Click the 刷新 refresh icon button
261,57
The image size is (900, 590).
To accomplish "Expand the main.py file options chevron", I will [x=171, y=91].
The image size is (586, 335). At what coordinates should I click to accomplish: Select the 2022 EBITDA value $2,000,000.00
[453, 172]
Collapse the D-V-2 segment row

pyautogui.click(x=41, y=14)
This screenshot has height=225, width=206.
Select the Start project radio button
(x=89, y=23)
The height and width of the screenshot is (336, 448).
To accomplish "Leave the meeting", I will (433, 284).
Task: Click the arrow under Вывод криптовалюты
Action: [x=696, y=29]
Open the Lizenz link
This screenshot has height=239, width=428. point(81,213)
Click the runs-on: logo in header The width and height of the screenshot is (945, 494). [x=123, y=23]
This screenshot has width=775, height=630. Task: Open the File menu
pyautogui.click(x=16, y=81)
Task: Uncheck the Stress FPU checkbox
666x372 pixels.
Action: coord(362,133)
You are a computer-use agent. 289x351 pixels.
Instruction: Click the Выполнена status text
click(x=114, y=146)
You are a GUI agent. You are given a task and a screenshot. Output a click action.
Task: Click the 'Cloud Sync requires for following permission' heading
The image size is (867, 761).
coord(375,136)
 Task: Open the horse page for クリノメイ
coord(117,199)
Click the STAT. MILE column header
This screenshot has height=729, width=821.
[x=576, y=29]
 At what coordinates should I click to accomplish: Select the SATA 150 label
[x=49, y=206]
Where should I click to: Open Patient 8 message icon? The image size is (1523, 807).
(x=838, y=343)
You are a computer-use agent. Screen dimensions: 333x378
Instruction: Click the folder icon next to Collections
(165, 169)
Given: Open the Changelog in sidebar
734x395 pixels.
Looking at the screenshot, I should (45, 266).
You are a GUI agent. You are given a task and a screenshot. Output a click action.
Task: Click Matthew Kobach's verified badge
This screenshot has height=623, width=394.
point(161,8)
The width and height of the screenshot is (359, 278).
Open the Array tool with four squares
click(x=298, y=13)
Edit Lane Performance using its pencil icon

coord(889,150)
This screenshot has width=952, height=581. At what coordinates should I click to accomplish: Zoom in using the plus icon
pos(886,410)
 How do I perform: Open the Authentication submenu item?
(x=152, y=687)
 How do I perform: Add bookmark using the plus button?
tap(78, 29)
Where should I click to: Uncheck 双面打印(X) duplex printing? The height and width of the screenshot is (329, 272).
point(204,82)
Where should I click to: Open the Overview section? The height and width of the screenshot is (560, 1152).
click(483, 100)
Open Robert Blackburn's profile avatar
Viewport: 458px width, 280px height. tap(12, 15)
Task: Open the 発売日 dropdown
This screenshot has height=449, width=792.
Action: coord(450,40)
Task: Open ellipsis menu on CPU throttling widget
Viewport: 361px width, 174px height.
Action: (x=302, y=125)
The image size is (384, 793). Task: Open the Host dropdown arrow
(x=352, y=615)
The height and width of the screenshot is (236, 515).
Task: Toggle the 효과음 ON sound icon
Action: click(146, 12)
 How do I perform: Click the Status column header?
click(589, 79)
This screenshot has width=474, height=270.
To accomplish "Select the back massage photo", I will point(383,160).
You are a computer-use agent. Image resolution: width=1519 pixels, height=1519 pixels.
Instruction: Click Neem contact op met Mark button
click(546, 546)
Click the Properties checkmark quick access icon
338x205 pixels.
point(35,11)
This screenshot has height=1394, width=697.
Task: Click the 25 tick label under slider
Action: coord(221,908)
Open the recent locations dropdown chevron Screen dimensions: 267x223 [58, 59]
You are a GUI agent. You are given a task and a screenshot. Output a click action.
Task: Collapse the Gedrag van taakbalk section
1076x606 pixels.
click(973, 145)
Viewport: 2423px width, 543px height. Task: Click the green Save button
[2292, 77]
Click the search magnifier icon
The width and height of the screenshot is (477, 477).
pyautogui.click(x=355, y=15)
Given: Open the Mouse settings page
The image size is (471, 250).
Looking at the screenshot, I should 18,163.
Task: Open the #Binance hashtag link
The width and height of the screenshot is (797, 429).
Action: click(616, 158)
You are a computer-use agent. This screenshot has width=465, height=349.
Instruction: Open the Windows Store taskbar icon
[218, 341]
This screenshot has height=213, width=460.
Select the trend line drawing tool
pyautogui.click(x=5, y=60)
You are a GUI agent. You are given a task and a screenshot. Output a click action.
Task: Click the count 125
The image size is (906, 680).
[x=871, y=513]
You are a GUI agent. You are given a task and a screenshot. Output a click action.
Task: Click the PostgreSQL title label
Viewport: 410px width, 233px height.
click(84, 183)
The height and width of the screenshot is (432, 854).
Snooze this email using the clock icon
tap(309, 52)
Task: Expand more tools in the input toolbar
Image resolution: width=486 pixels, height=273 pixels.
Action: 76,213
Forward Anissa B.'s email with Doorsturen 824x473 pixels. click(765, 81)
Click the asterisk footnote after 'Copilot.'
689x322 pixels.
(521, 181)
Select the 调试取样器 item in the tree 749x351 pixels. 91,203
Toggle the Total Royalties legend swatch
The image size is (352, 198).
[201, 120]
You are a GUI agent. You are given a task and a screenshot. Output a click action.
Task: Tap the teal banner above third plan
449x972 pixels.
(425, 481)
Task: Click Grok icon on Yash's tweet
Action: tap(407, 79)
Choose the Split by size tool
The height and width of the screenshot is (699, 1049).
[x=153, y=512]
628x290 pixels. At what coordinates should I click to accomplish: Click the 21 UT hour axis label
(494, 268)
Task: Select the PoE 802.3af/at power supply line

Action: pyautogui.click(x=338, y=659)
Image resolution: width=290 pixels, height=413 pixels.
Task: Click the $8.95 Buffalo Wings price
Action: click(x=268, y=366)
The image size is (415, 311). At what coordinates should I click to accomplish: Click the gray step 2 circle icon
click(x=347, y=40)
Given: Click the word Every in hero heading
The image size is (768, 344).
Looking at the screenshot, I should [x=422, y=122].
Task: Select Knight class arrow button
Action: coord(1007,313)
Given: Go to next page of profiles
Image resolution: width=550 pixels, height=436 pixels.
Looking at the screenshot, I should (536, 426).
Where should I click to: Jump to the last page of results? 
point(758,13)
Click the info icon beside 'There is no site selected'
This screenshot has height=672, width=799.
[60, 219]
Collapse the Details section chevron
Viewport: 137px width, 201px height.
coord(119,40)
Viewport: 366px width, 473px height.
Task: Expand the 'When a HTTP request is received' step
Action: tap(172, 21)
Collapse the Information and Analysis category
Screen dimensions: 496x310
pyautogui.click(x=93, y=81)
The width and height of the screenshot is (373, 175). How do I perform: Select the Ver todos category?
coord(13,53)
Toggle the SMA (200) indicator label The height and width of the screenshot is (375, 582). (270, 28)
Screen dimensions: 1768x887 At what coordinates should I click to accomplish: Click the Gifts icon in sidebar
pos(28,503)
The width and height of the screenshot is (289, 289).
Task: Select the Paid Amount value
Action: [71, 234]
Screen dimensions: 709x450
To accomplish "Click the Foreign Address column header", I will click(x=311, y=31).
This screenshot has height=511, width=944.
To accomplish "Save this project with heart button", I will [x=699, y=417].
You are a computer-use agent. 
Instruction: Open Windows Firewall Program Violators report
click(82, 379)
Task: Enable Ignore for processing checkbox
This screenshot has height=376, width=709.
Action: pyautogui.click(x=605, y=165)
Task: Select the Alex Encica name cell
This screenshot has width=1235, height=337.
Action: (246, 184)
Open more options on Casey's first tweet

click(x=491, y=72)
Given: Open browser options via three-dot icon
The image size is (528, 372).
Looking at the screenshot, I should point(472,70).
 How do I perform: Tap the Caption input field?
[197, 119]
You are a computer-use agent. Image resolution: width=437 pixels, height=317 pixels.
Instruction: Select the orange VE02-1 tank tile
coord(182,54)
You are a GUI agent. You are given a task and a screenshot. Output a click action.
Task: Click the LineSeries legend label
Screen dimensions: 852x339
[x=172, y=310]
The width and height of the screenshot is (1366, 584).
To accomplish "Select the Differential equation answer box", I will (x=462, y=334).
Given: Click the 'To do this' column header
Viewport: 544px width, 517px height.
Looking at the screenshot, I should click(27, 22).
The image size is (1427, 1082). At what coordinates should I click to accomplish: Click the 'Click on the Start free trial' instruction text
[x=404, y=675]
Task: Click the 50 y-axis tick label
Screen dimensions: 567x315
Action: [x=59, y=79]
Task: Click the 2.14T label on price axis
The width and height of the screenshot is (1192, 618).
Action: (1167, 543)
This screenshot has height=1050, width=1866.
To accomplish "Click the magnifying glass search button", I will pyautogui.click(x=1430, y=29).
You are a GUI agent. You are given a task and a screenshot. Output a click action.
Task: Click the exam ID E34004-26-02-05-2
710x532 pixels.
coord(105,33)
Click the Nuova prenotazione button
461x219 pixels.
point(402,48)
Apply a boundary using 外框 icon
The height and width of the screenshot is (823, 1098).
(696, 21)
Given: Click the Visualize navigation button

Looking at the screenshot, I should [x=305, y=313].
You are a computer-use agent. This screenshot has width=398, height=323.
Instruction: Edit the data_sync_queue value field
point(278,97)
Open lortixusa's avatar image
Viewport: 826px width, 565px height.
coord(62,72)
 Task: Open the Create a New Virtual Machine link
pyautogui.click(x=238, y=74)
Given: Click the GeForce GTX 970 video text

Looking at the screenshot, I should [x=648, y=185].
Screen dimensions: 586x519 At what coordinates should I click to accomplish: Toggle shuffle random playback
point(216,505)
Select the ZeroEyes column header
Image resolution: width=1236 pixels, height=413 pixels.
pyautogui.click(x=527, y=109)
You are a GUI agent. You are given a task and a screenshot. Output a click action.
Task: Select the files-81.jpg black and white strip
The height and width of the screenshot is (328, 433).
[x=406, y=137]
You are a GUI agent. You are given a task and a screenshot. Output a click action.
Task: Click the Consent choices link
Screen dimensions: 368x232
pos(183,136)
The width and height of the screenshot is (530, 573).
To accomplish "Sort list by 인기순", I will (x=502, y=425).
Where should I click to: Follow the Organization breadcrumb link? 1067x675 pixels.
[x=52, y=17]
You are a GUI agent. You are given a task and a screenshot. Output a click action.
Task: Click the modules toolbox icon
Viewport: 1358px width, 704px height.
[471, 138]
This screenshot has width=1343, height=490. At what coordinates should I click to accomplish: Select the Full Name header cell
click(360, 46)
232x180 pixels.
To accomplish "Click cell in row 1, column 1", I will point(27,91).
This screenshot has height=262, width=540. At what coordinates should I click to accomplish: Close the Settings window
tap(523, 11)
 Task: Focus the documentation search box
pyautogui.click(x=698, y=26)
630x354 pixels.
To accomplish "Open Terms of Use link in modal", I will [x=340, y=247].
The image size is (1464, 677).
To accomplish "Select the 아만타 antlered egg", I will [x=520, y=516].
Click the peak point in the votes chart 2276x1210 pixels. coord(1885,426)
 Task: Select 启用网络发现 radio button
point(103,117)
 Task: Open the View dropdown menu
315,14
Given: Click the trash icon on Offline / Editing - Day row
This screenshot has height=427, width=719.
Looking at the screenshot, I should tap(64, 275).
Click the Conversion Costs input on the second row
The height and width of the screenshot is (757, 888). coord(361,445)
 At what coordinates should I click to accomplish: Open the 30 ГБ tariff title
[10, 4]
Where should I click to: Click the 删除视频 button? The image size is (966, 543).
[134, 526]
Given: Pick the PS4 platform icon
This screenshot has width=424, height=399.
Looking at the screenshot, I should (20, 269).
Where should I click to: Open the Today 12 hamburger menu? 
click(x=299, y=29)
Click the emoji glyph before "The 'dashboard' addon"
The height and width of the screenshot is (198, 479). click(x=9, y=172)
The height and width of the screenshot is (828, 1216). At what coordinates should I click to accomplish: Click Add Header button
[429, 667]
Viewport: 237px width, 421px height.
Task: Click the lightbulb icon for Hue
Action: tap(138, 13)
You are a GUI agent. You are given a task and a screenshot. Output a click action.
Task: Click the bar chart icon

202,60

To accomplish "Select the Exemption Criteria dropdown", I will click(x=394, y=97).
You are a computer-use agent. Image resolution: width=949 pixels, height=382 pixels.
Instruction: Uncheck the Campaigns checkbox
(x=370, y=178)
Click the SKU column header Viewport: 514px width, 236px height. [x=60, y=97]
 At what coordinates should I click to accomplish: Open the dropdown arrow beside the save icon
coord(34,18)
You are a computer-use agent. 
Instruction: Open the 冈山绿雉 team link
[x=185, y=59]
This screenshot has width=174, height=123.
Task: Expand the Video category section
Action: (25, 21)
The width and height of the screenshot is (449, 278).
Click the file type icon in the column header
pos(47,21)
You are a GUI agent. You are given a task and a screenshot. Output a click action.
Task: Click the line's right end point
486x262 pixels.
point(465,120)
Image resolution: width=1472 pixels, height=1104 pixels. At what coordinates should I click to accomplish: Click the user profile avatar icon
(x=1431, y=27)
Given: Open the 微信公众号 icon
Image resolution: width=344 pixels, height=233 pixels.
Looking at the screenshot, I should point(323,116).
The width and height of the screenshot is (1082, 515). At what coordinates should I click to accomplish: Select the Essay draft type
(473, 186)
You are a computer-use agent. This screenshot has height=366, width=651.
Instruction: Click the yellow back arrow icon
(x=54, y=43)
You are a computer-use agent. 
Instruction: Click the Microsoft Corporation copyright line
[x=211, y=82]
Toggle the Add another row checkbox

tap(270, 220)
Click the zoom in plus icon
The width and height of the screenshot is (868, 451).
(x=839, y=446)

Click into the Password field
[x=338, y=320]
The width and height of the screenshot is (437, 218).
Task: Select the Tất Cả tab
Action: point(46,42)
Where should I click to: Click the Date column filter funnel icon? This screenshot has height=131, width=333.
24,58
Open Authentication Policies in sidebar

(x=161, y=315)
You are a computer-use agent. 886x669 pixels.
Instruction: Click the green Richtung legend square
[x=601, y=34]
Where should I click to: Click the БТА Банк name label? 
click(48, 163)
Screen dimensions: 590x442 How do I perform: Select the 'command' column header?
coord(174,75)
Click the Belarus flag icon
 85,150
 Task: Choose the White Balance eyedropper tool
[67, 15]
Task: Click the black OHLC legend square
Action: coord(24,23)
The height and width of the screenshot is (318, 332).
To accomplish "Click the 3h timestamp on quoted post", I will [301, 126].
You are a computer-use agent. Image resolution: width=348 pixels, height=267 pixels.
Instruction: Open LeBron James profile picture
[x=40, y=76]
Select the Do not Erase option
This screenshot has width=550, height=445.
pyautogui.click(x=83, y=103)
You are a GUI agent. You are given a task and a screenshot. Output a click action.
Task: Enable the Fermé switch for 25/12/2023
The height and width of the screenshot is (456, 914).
+--
Exercise directions
Go through the material above, and wherever a line contains the string "heading", return it.

Result of the exercise
Task: Click the 'Cloud Sync requires for following permission' heading
Given: Click the word Every in hero heading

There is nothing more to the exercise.